[[ Data listing open ]]

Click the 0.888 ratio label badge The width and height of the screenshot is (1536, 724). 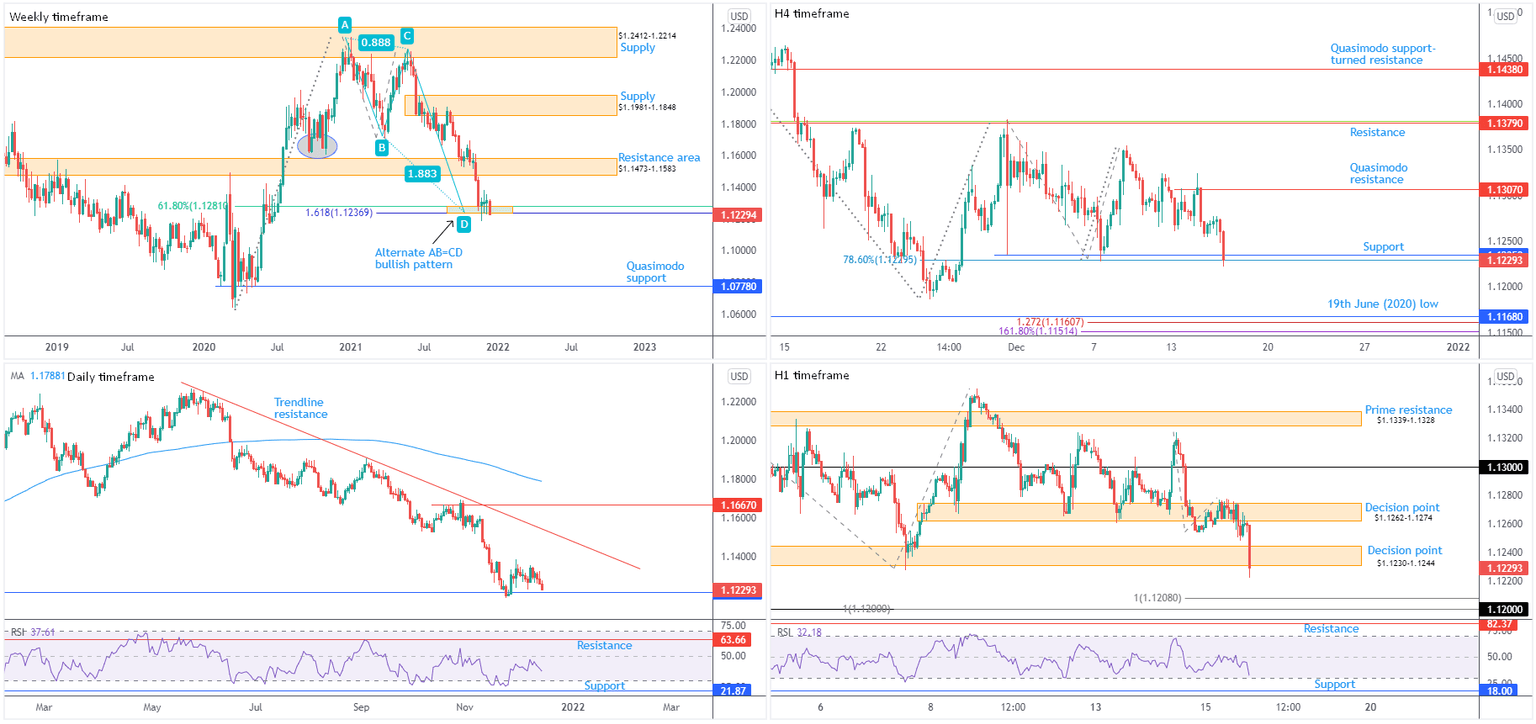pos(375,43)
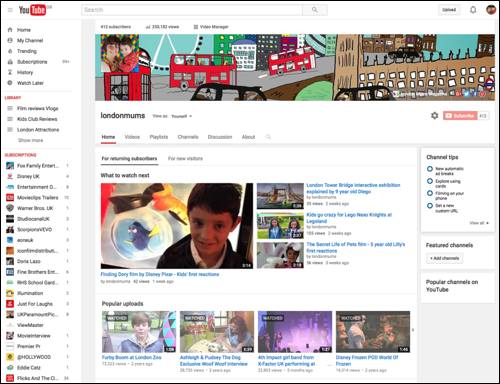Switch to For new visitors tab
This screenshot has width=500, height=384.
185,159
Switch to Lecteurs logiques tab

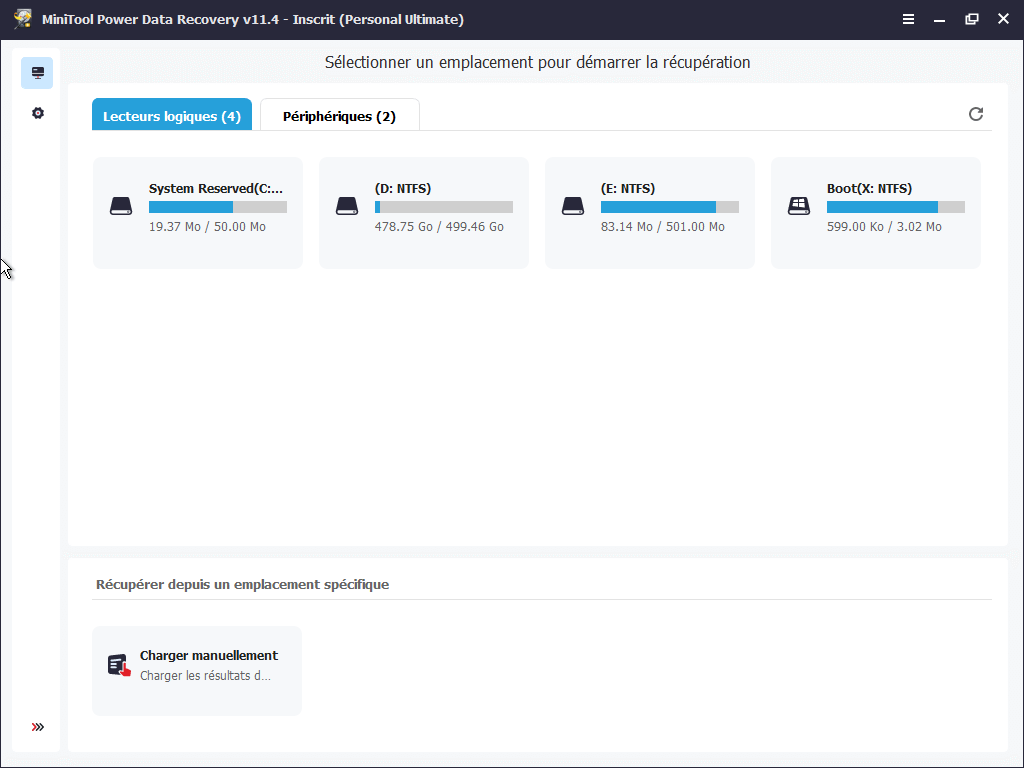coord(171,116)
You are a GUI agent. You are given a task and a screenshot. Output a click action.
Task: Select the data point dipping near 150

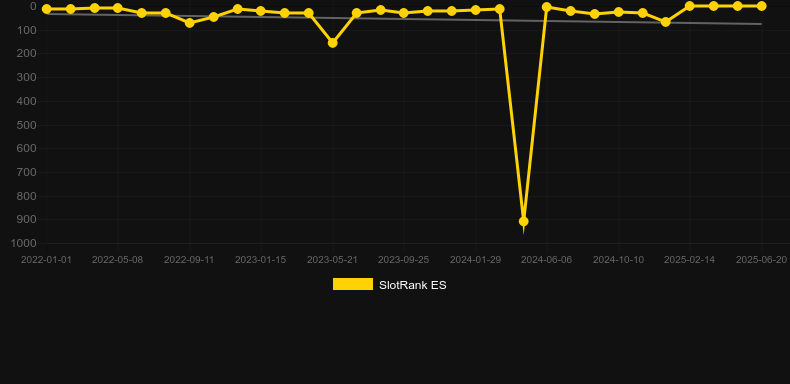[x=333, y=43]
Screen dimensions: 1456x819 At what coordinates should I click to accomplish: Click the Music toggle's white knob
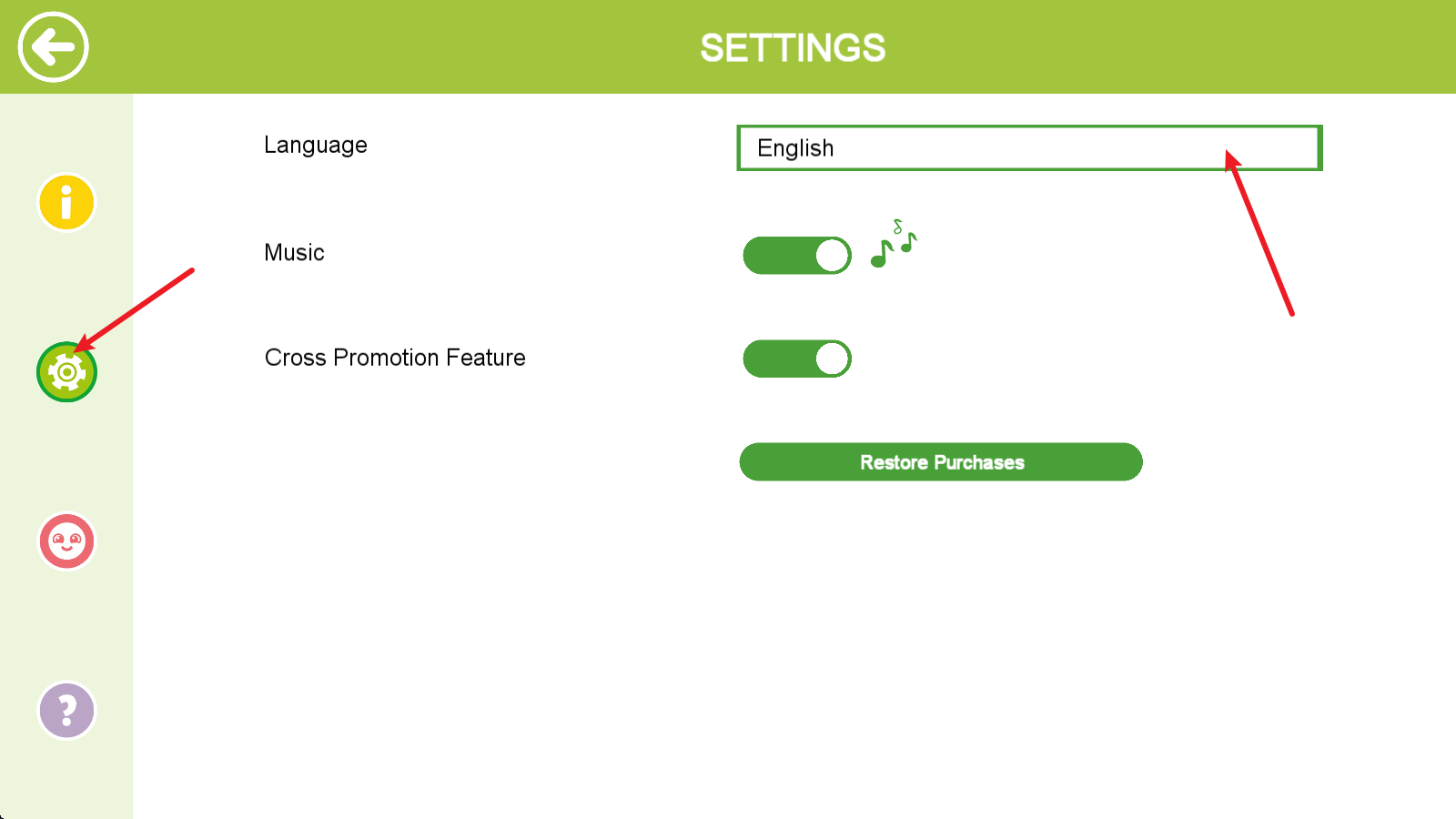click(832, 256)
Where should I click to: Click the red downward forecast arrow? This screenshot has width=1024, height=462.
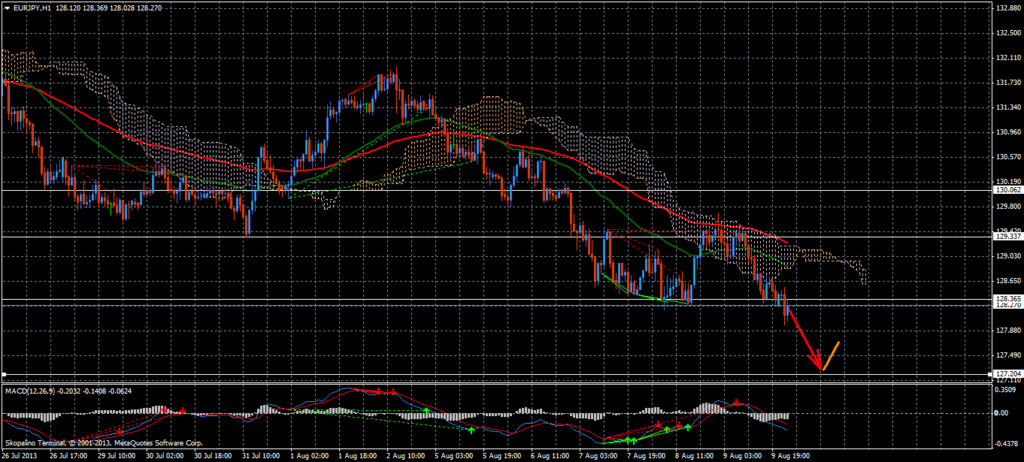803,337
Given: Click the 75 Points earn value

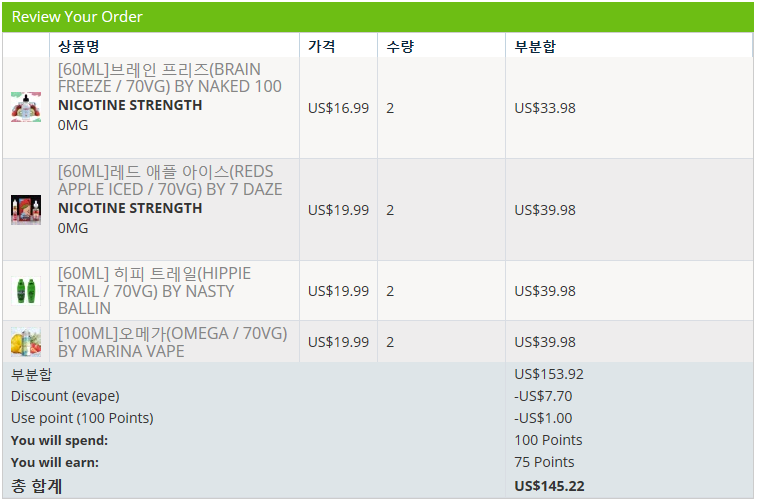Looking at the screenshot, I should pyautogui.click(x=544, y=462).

[[ Data listing closed ]]

_Task brief_.
Restate the data exactly, though only from the line that contains "Switch to Lecteurs logiques tab" through its last line, both ends included and with the pictures left out.

_Answer box_.
Switch to Lecteurs logiques tab

coord(171,116)
You are a GUI agent. You are given a task and a screenshot. Output a click action.
Task: Select the data point dipping near 150

[x=333, y=43]
Screen dimensions: 1456x819 At what coordinates should I click to accomplish: Click the Music toggle's white knob
click(832, 256)
Where should I click to: Click the red downward forecast arrow? This screenshot has width=1024, height=462.
803,337
Given: Click the 75 Points earn value

Looking at the screenshot, I should pyautogui.click(x=544, y=462).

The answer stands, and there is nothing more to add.